One district in Anderson County, South Carolina hosts an annual event that draws people from around the state to participate. Anderson Soil and Water Conservation District (ASWCD) is charged with meeting basic land, water and other natural resource problems locally. ASWCD is a subdivision of the South Carolina Department of Natural Resources. Each year ASWCD, in partnership with Anderson Regional Joint Water System (ARJWS), hosts an event called “Barrels and Beer” at local breweries in Anderson County. The 2023 Barrels and Beer event will be the event’s 5th anniversary.
The event provides environmental education and fun activities that teach community members how to become environmental stewards in their own backyards. Proceeds from the event are given back to the community through an Environmental Stewardship Mini-Grant program that awards up to $1,000 grants to people, businesses or schools to assist with projects related to protecting the environment, sustainable farming or environmental outreach and education.
To prepare for the event, 55-gallon (100-liter) rain barrels are donated to ASWCD each year from various businesses that have extra food grade barrels. The educational aspect of this event provides participants a unique viewpoint of how beers are brewed using locally sourced waters and the many different groups that work to protect these waters such as ARJWS, Lake Hartwell Partners for Clean Water, the Natural Resource Conservation Service, Clemson Extension, Upstate Forever, Savannah River Keeper and other groups.
One of the main attractions in Anderson County is its beautiful lakes, streams and waterways. Lake Hartwell can be seen while driving through the county and covers over 56,000 acres (22,662 hectares) and 962 miles (15,490 km) of shoreline stretching over South Carolina and Georgia. This lake provides the county with its drinking water and is one of the region’s largest man-made lakes. Participants at Barrels and Beer hear from expert guest speakers during educational sessions. As participants learn, they are also creating their own art masterpieces by painting their rain barrels (Figure 1) to make them more aesthetically pleasing. ASWCD believes that tying education, enjoyment and social together creates an atmosphere that helps to strengthen the bonds within the conservation family.

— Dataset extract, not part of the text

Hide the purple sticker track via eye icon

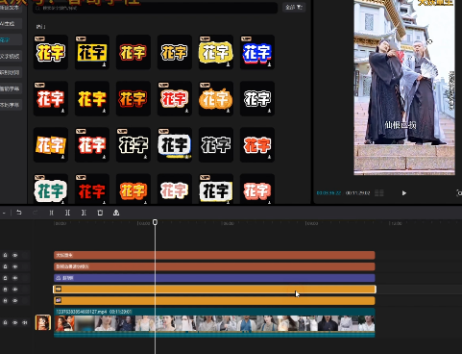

The 2018 Journal of Environmental Management states “…the effectiveness of urban stormwater management practices on local water quality is dependent on adoption rates reaching a critical mass.”1 Urban areas have seen an increase in impervious surfaces such as roads, rooftops and sidewalks that lead to more stormwater runoff, which means a higher chance for pollutants to enter waterways and increased flooding. Being mindful of these impacts directs us to think about the ways individuals can make a difference. Rainwater harvesting, or bioretention, is defined as the collection and storage of rainwater that runs off rooftops, parks, roads and open grounds.2 Rainwater harvesting allows homeowners to save water between rain events and prepare for times of drought.

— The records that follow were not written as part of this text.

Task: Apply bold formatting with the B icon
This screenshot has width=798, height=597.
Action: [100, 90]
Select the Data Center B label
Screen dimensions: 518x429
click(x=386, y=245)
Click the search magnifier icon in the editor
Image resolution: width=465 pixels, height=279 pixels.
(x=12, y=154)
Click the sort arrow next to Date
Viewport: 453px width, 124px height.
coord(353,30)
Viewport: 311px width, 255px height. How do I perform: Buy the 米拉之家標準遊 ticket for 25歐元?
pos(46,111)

Approximately 33 rain barrels are sold and installed at Anderson County households from ASWCD’s Barrels and Beer event each year. Based on the number of rain barrels sold each year and using the average home size in South Carolina, an estimate of the amount of rainfall collected by participants each year can be formed. The average roof size of a standard home is around 1,000 square feet (92.903 square meters). If a 1-inch storm generates 623 gallons (2.36 cubic meters) of runoff on an average size roof according to Clemson Carolina Clear’s “Rainwater Harvesting for Homeowners” manual, then an estimated 20,559 gallons (77.82 cubic meters) of stormwater is collected each year from event participants from a single 1-inch rainfall event.3
The impact that this event has on our community in Anderson County makes a huge difference for conservation. Not only does it spark interest in stormwater management and conservation practices, but it also gives back to the community through the Environmental Stewardship Mini-Grants to continue the legacy of locally led conservation efforts.
- Gao Y, Church SP, Peel S, et al. Public Perception Towards River and Water Conservation Practices: Opportunities for Implementing Urban Stormwater Management Practices. Journal of Environmental Management. 2018. 223:478-488.

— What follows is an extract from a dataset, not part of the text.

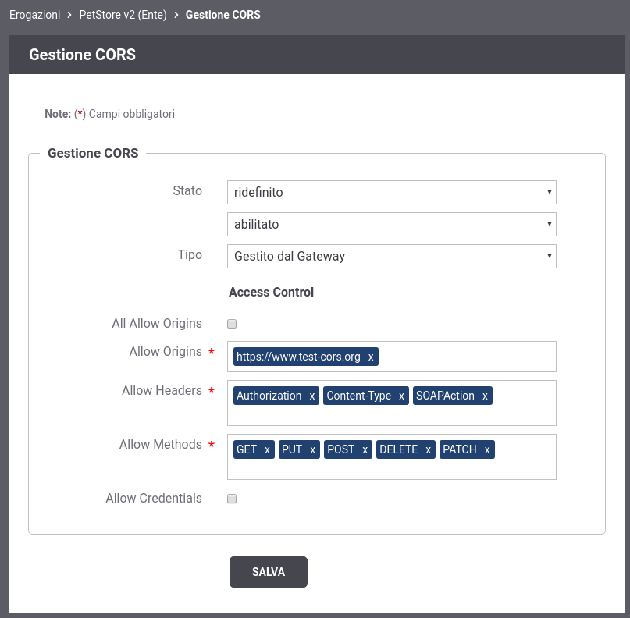Remove the POST method tag

tap(365, 449)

- Giacalone K, Joyner D, Bishop M, et al. Rainwater Harvesting for Homeowners. Clemson University Carolina Clear. 2011.
About the Expert
Anaston Porter is the Anderson Soil and Water Conservation District Education and Outreach Coordinator.
By the Numbers: SC Conservation Districts’ Impact
The South Carolina Conservation District Association’s 46 Soil and Water Conservation Districts work throughout the year to promote environmental education and support conservation efforts. Highlights of the 2021 efforts include:
More than 20,000 adults educated on varying conservation topics including Farm Bill programs, pollinator promotion, stormwater mitigation, invasive species control, prescribed fire, water quality and conservation, habitat restoration and land easements.
Over 4,000 acres (1,600 hectares) statewide impacted by conservation rental equipment available through conservation districts (no-till drills, prescribed fire equipment, feral hog traps, etc.).
30,000 students were reached by conservation district youth oriented programs such as school gardening, seed libraries, SC Envirothon, Arbor Day and Earth Day events, stormwater education, scholarships, and conservation related contests in 2021.